A pergunta é: como explicar o comportamento de algumas pessoas que falam demais? Que não param de falar?
Bem, o primeiro ponto que devemos
entender é que, apesar do que pode parecer à princípio, não existe tanta
diferença entre o comportamento verbal e o comportamento verbal
encoberto ou privado. Em outras palavras, falar e pensar são
comportamentos semelhantes, a única diferença consistindo na
possibilidade de ser observado por uma ou mais pessoas.
Digo apesar disso porque temos a
tendência de considerar o pensamento como um algo a mais e não é incomum
encontrar explicações metafísicas ou transcendentais sobre o que
consiste o pensamento.
A fim de simplificar podemos observar
uma criança. Por exemplo, esses dias estava em uma viagem de ônibus e um
garotinho de cerca de 6 anos estava contando para a sua mãe (em alto e
bom som) sobre a diferença dos fonemas Ti e Di. Dizia ele que antes ele
não sabia dizer direito o ti e o di e assim confundia todas as palavras
que tinham o ti e o di. E como toda criança, ele estava fascinado com a
sua descoberta.
Por isso, ele dizia e dizia de novo até que sua mãe pediu para que ele parasse de falar ti e di.
Nesta simples observação do
comportamento verbal de uma criança podemos ver como o que a criança
pensa e diz é praticamente a mesma coisa. Ou seja, o que ela pensa ela
diz e o que ela diz ela está pensando em voz alta. Do mesmo modo quando
aprende a ler, a criança lê em voz alta e só com o tempo aprende a ler
para si mesma, “em voz baixa”.
A partir desta perspectiva, começamos a
notar que pensar e falar não são comportamentos tão diferentes. Uma
pessoa que fala pouco é, com certeza, uma pessoa que pensa muito. Pensa
mas não fala. E a pessoa que fala muito, pensa, enquanto fala.
Mas então o que explica a diferença de
uma pessoa hiper tímida e uma pessoa tão falante que chega a incomodar
os que estão perto?
Pelo que pude compreender até hoje em
meus estudos das diversas áreas da psicologia, existem 4 explicações
plausíveis para o comportamento verbal de pessoas que falam demais.

INFORMAÇÕES FORNECIDAS →
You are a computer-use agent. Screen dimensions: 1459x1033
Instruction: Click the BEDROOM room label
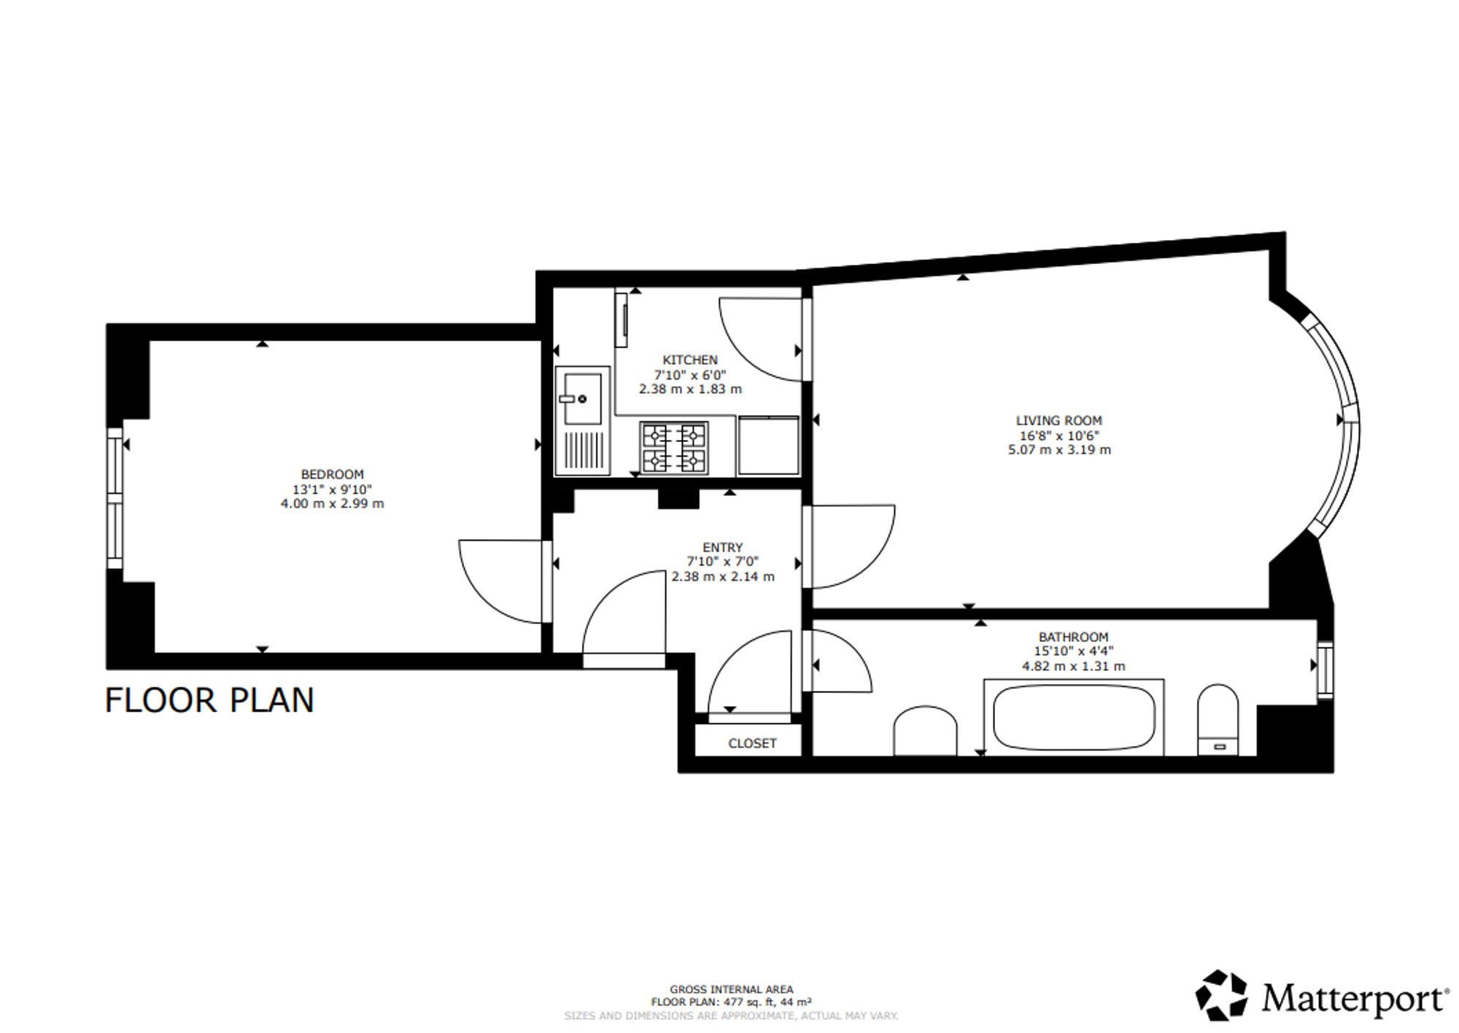tap(332, 474)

OBJETIVO → Diga se cada afirmação abaixo concorda com o texto sobre pessoas que falam demais, respondendo sim ou não e citando as palavras do texto que decidem a questão. (a) O menino no ônibus tinha cerca de 6 anos. (b) Foi o pai do menino que pediu para ele parar de falar ti e di. (c) Segundo o texto, uma pessoa que fala pouco é uma pessoa que pensa pouco.

RESPOSTA ESCRITA →
(a) Sim: "um garotinho de cerca de 6 anos".
(b) Não: "até que sua mãe pediu para que ele parasse de falar ti e di".
(c) Não: "Uma pessoa que fala pouco é, com certeza, uma pessoa que pensa muito."